The core difference is a boundary of scope and certainty:
Evaluation is a property of a sample average. It tells you that across a thousand test cases, a model is right 94% of the time. It gives you a statistical trend, but it cannot tell you if this specific output on this specific input is part of the 94% or the 6%.
Verification is a property of an individual artifact. It doesn't care about benchmarks or averages. It is a deterministic guarantee, certified by an artifact, that a small, trusted program can check with absolute certainty, right now, for the single user asking the question.

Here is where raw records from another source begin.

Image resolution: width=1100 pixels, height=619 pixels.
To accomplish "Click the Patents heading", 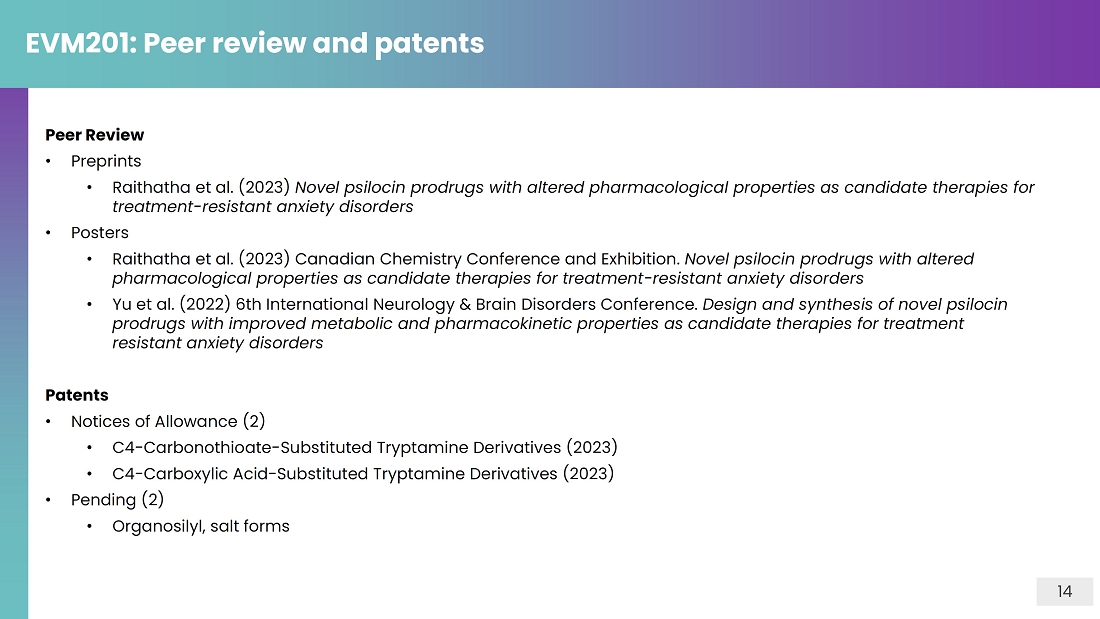I will pyautogui.click(x=77, y=395).

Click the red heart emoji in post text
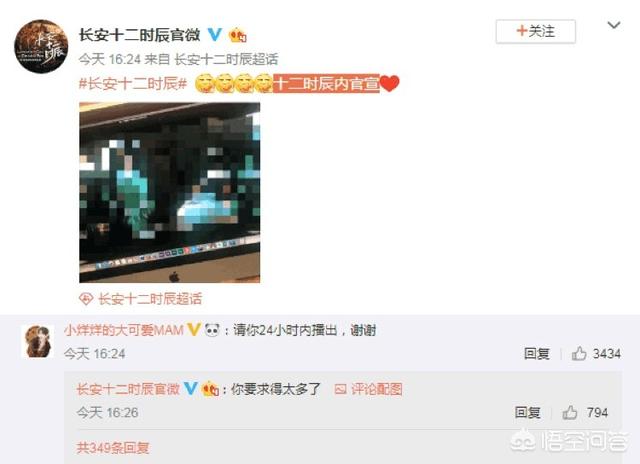click(x=390, y=84)
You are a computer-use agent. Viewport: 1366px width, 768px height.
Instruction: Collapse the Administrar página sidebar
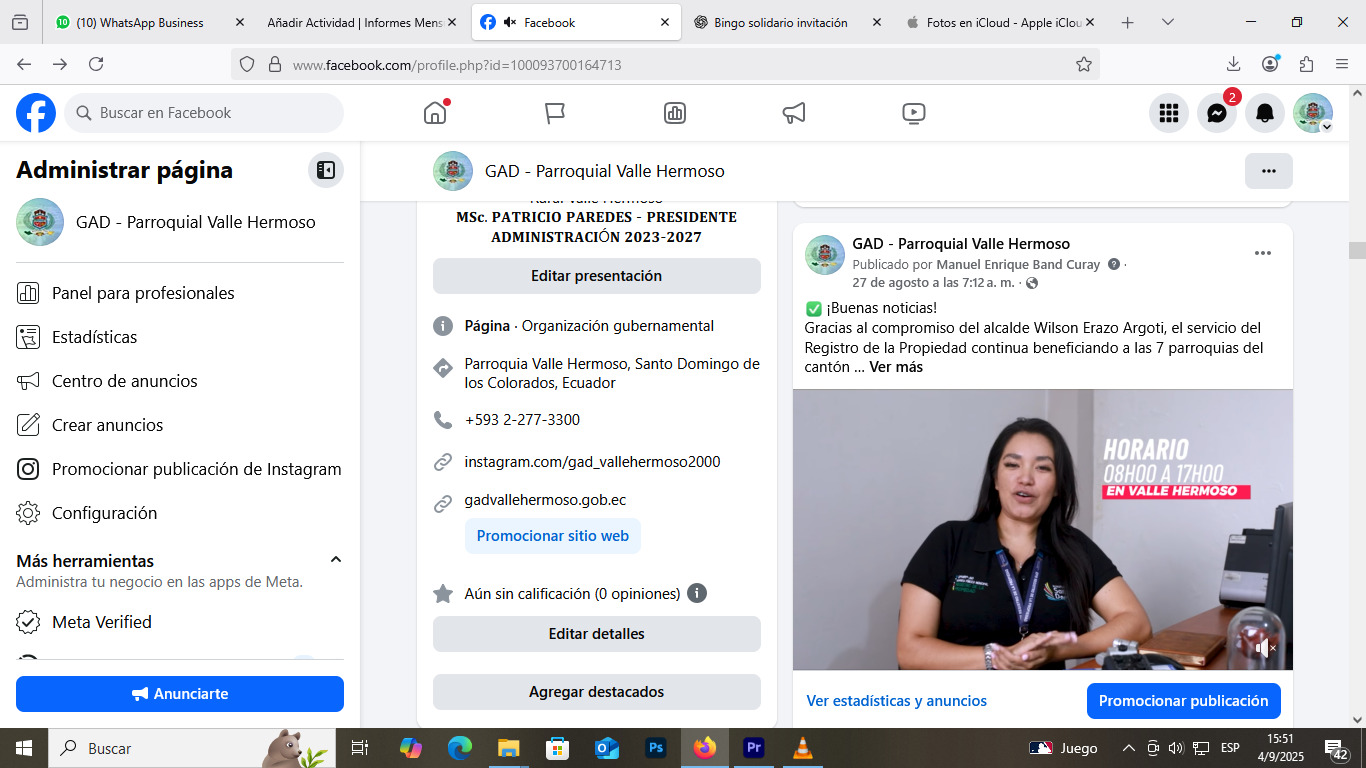point(326,170)
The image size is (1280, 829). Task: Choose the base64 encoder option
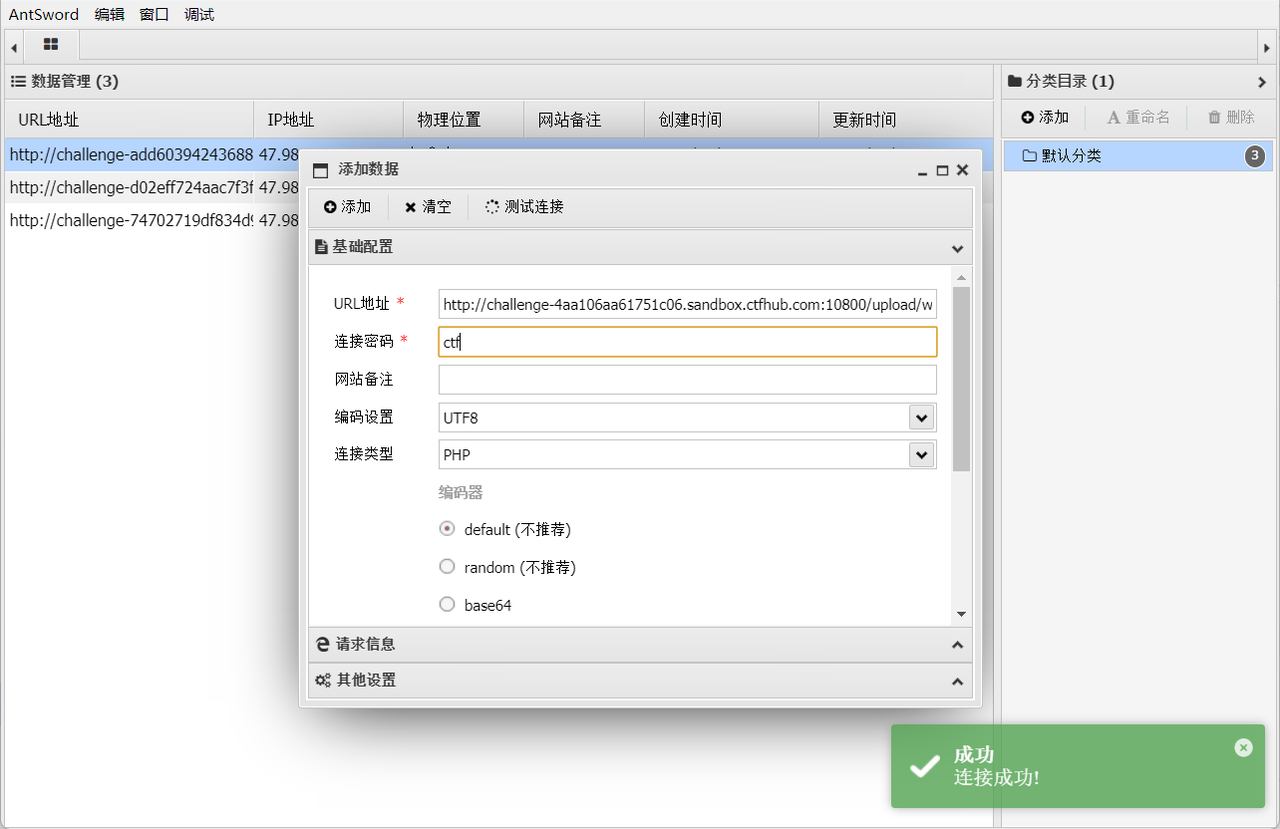[x=448, y=605]
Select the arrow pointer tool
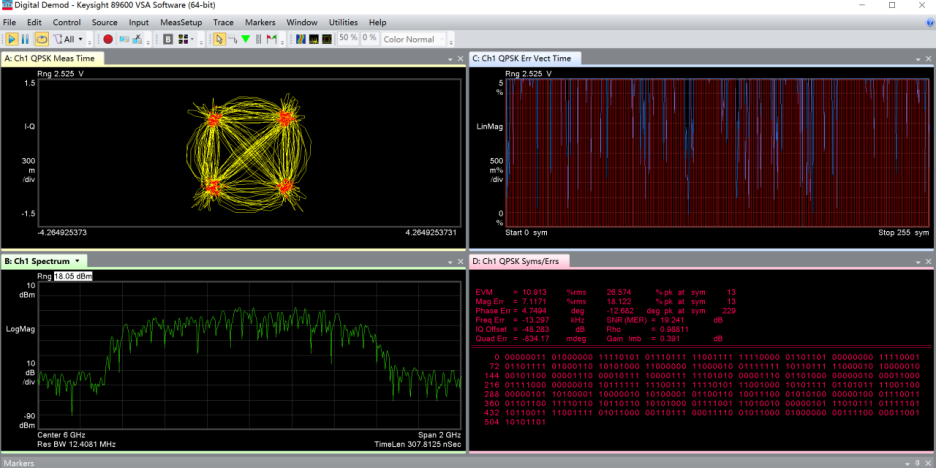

The current "trustworthy AI" discourse collapses these. It treats higher evaluation scores as if they convert smoothly into higher trust, and longer reasoning traces as if they convert smoothly into proofs. Neither conversion is real. The gap does not close with scale. It does not close with better judges. It does not close with chain-of-thought variants that look more like reasoning. It closes when you put a proof in the box.
The substrate of trust in AI systems that matter is not a number a model produces about another model's output. It is a derivation a kernel can check.